Au cours des deux dernières décennies, au moins trois personnes ont rehaussé le profil d’Akron, dans l’Ohio. La star du basket-ball LeBron James a rendu l’expression « just a kid from Akron » presque familière. Les deux autres « enfants d’Akron » sont le duo The Black Keys, lauréat de six Grammy Awards, qui, à l’instar de James, a quitté sa ville natale pour s’installer dans une autre, dans leur cas Nashville. Leur onzième album, Drop Out Boogie, arrive presque exactement un an après l’hommage de 2021 au blues des collines du Mississippi du Nord, Delta Kream, et un jour avant le vingtième anniversaire de leur premier album, The Big Come Up.
Sur le plan sonore, l’album se replie sur le blues rock dépouillé (par endroits) que le guitariste Dan Auerbach et le batteur Patrick Carney ont commencé à pondre dans leur sous-sol d’Akron il y a plus de vingt ans. L’utilisation du terme « dépouillé » est relative, étant donné le succès que le groupe a connu et celui qu’Auerbach et Carney ont eu individuellement en tant que producteurs pour d’autres artistes. Leur chimie, qui s’est affinée à ce stade, leur permet d’enregistrer beaucoup de ces morceaux en une seule prise. Mais ils franchissent une nouvelle étape avec ce disque. Bien qu’ils aient déjà écrit et coécrit des chansons avec le producteur/collaborateur Danger Mouse, c’est la première fois qu’ils ont invité d’autres collaborateurs dans le studio pour travailler simultanément sur le processus d’écriture et d’enregistrement ensemble. Ces collaborateurs sont Billy F Gibbons (ZZ Top), Greg Cartwright (Reigning Sound), et Angelo Petraglia (Kings of Leon). Ces deux derniers apparaissent sur le morceau d’ouverture rock et le premier single, « Wild Child ».
Le duo explore une néo-soul animée et agitée sur « It Ain’t Over », avec plusieurs choristes sur le refrain. « For the Love of Money » est dans la même veine, avec des voix de fausset sur un riff blues sous-jacent et des effets d’écho, tandis que Carney pousse un groove régulier. « Your Team Is Looking Good » s’appuie également sur un riff infectieux qui fait tourner la tête et sur des refrains répétitifs. Le premier morceau lourd à base de guitare est « Good Love », où Auerbach se fraye un chemin à travers un rythme trépidant, soutenu par une B3 tourbillonnante et une ligne de basse crasseuse, avant de s’envoler en spirale.
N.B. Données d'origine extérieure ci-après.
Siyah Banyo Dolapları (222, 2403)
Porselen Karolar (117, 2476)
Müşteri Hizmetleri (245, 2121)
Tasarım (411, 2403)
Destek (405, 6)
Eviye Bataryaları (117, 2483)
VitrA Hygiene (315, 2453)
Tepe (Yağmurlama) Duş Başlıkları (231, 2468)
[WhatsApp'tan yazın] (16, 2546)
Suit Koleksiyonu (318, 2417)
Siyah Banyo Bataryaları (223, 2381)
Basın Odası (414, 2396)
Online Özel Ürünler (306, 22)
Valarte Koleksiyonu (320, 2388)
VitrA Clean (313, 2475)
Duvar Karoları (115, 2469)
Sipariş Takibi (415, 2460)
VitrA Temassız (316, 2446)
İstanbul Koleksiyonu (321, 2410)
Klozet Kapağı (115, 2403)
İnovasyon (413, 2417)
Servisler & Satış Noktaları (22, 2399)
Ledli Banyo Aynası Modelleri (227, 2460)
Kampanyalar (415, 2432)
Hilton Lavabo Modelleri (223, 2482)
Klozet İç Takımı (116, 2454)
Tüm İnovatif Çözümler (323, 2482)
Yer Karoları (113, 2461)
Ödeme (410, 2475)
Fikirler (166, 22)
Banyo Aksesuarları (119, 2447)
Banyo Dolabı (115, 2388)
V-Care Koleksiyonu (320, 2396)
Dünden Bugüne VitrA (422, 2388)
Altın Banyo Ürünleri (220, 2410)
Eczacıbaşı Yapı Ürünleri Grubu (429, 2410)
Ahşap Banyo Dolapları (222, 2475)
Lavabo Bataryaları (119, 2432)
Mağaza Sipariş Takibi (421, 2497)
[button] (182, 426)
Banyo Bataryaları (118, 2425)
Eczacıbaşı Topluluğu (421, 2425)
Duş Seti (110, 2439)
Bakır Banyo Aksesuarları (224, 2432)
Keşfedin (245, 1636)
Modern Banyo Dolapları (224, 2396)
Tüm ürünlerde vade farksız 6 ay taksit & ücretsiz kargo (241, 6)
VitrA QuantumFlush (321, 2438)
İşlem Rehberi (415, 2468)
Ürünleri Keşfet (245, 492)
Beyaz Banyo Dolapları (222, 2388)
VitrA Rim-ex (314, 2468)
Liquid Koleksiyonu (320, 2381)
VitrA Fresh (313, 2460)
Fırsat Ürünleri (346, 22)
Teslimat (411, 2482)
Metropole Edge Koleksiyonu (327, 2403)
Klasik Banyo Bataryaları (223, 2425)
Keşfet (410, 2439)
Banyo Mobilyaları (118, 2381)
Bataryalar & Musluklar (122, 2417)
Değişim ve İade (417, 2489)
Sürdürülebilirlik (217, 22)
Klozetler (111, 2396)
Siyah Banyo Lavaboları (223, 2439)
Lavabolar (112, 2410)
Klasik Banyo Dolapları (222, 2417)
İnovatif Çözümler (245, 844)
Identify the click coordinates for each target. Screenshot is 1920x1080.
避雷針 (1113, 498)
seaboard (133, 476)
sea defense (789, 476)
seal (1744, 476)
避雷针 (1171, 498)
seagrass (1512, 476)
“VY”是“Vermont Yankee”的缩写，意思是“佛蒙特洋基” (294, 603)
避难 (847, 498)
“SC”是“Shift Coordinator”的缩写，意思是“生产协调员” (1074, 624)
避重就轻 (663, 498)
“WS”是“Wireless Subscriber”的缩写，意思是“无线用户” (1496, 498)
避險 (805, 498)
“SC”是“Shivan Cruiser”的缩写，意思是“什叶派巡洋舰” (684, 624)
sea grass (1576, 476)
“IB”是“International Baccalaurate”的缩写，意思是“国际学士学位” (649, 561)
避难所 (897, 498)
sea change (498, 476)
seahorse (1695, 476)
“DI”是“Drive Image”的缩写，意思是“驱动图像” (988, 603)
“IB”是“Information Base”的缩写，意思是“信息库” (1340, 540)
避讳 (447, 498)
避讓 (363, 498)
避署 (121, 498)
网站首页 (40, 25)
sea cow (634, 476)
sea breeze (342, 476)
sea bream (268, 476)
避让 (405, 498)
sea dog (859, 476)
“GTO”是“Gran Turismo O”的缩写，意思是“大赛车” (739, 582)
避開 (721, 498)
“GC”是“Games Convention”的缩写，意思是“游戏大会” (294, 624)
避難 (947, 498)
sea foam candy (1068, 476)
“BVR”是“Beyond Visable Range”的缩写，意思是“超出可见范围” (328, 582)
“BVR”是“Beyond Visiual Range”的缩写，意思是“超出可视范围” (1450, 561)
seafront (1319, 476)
Carney met en place un groove percussif pour « How Long ? » et l’on commence à sentir combien ces riffs et ces accroches leur viennent naturellement. Auerbach donne l’impression que c’est si facile, mais la musique est la preuve de cette déclaration : « Nous ne savions pas ce que nous allions faire, mais nous le faisions et ça sonnait bien ». « Burn the Damn Thing Down » est un morceau de trois minutes de rock à la guitare bienheureux, tandis que « Happiness » commence comme un jam décontracté avant de prendre la forme d’un autre morceau caractéristique avec des éléments de ce son Hill Country que l’on entend sur Delta Kream. Il est facile d’imaginer n’importe lequel de ces morceaux joués en concert, car ils ont presque tous des refrains à chanter et des grooves qui font bouger les hanches, comme c’est le cas de « Baby, I’m Coming Home », qui a suffisamment de guitares enflammées pour suggérer que Gibbons a aussi enfilé sa hache. La dernière chanson, « Didn’t I Love You », contient des riffs de blues, des guitares distordues et un côté brut, emblématique du garage-rock qui a marqué ce groupe durable.
Alors, la prochaine fois que vous vous moquerez d’un couple d’adolescents jouant dans un sous-sol ou un garage, réfléchissez-y à deux fois. Si deux garçons d’Akron peuvent avoir autant de succès, cela peut arriver presque partout.